GENEVA, 26 August 2013 - Small Island Developing States will this week seek to plot a course to a safer and more resilient future as part of their preparations for a major conference next year.

The Inter-regional preparatory meeting for the Third International Conference on Small Island Developing States (SIDS), which opens today in Bridgetown, Barbados, brings together nations from the three SIDS regions – Caribbean, Pacific and the Atlantic, Indian Ocean, Mediterranean South China Seas (AIMS) – to forge the way forward.

Samoa, which will host the Third International Conference in September 2014, is relishing the opportunity to showcase to the rest of the world its extensive experience in community resilience.

The head of the UN Office for Disaster Risk Reduction (UNISDR), Ms Margareta Wahlström, who last month held a series of meetings with national and community leaders in Samoa, said the 2009 tsunami and the recent devastation of Tropical Cyclone Evan in December 2012 had increased efforts towards disaster and climate resilient development in the Pacific nation.

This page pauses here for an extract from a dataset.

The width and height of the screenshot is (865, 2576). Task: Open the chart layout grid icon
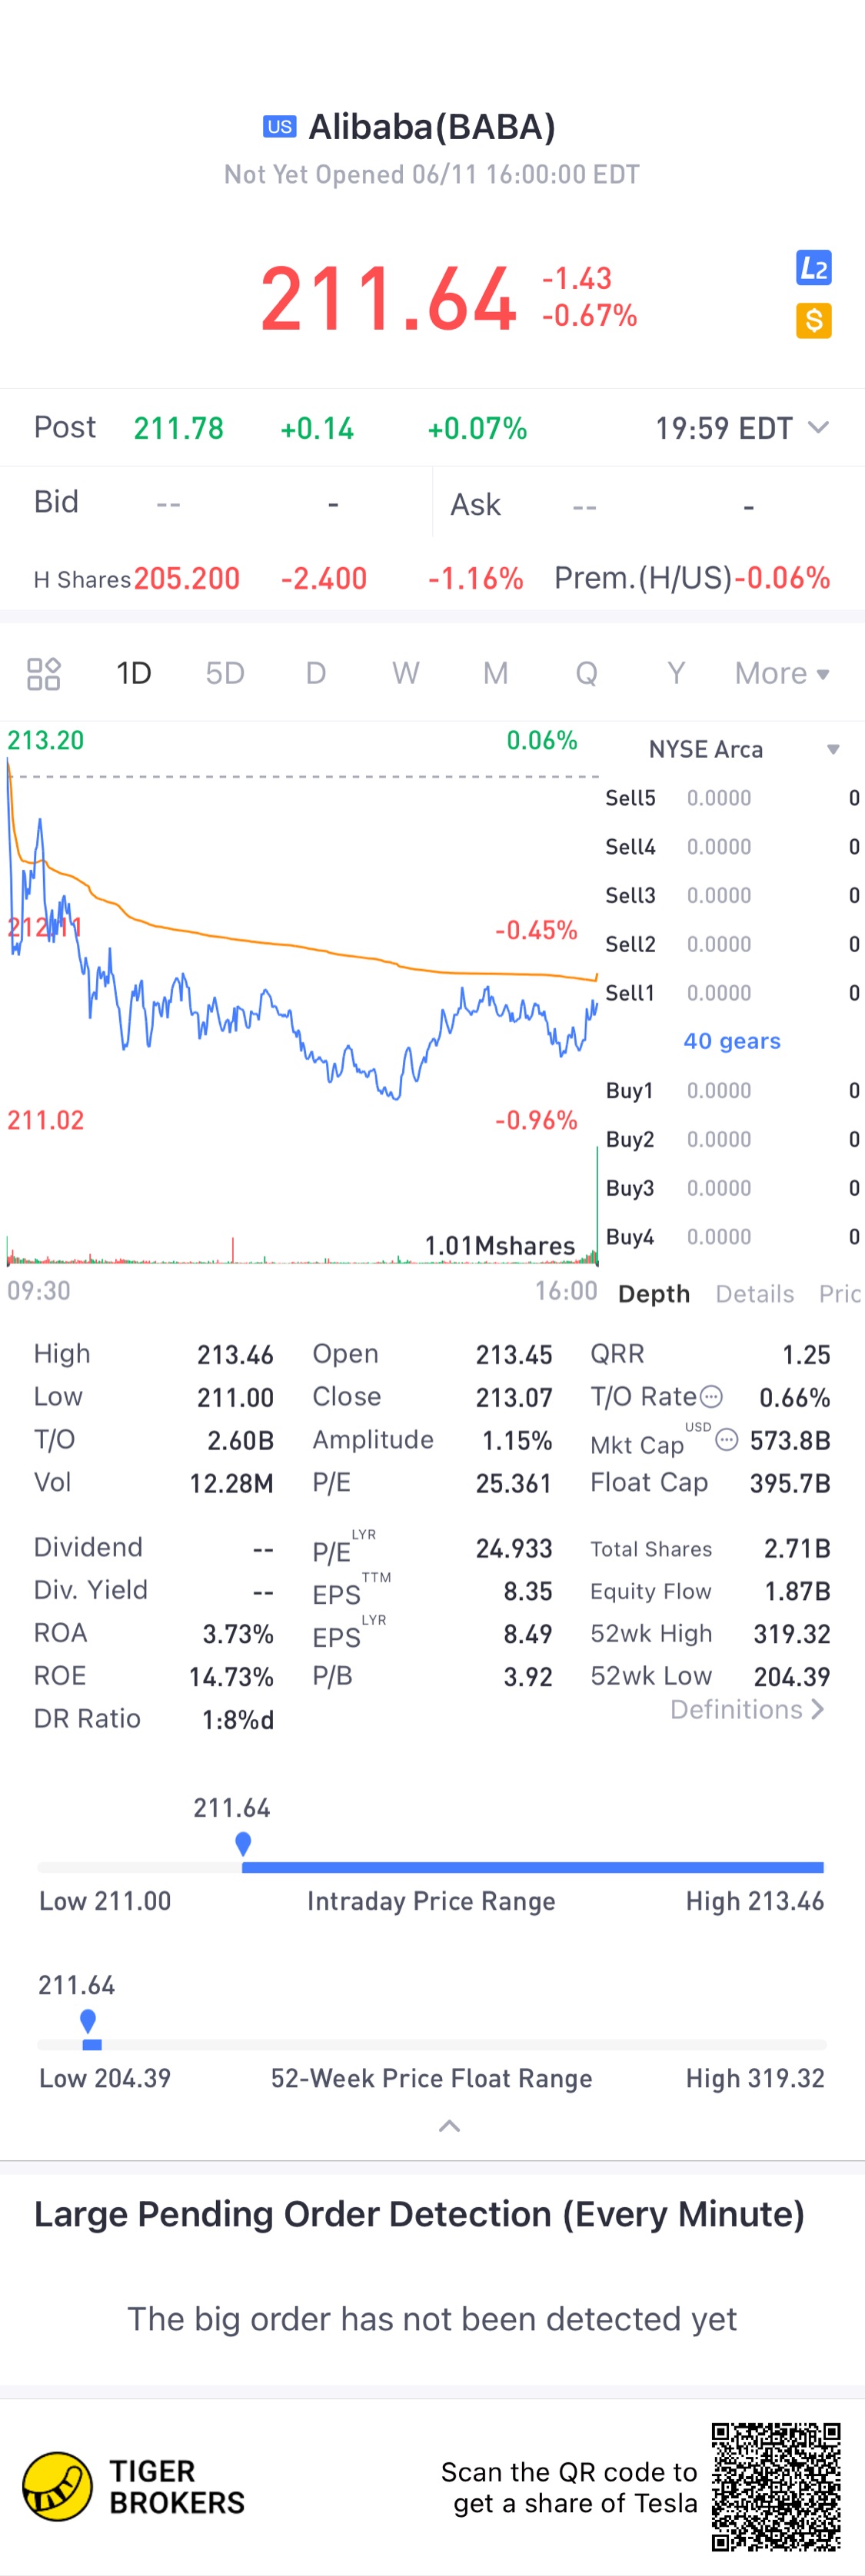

“I have been particularly impressed by the system in Samoa; it knows the importance of communities being in the lead of initiatives that will make them more resilient to disasters,” Ms Wahlström said.

“Effective disaster risk management has to be inclusive, coordinated and focused and again it is encouraging to see the private sector being so active in Samoa with the Chamber of Commerce engaged with the National Disaster Advisory Council.”

As Samoa and many Pacific countries develop their economies, Ms Wahlström emphasized the importance of disaster risk-sensitive planning in terms of expanding and strengthening infrastructure, improving public health systems and seeking to meet the aspirations of the younger generation.

The recently-released 2013 UN Global Assessment Report on Disaster Risk Reduction highlighted the opportunities for SIDS: ‘’Because of a combination of high risks and low resilience, these are countries where investments in disaster risk reduction and climate change adaptation are likely to reap the greatest benefits.’’

The Report, which is entitled ‘‘From Shared Risk to Shared Value: The Business Case for Disaster Risk Reduction’’, says that the world’s SIDS collectively contribute less than 1 per cent of total carbon dioxide emissions.

‘’However, climate change is likely to disproportionately increase their disaster risk, due to sea level rise and associated flood and storm surge hazard, increasing cyclonic wind intensity, erosion, saltwater intrusion into coastal aquifers and worsening water scarcity and drought,’’ the Report says.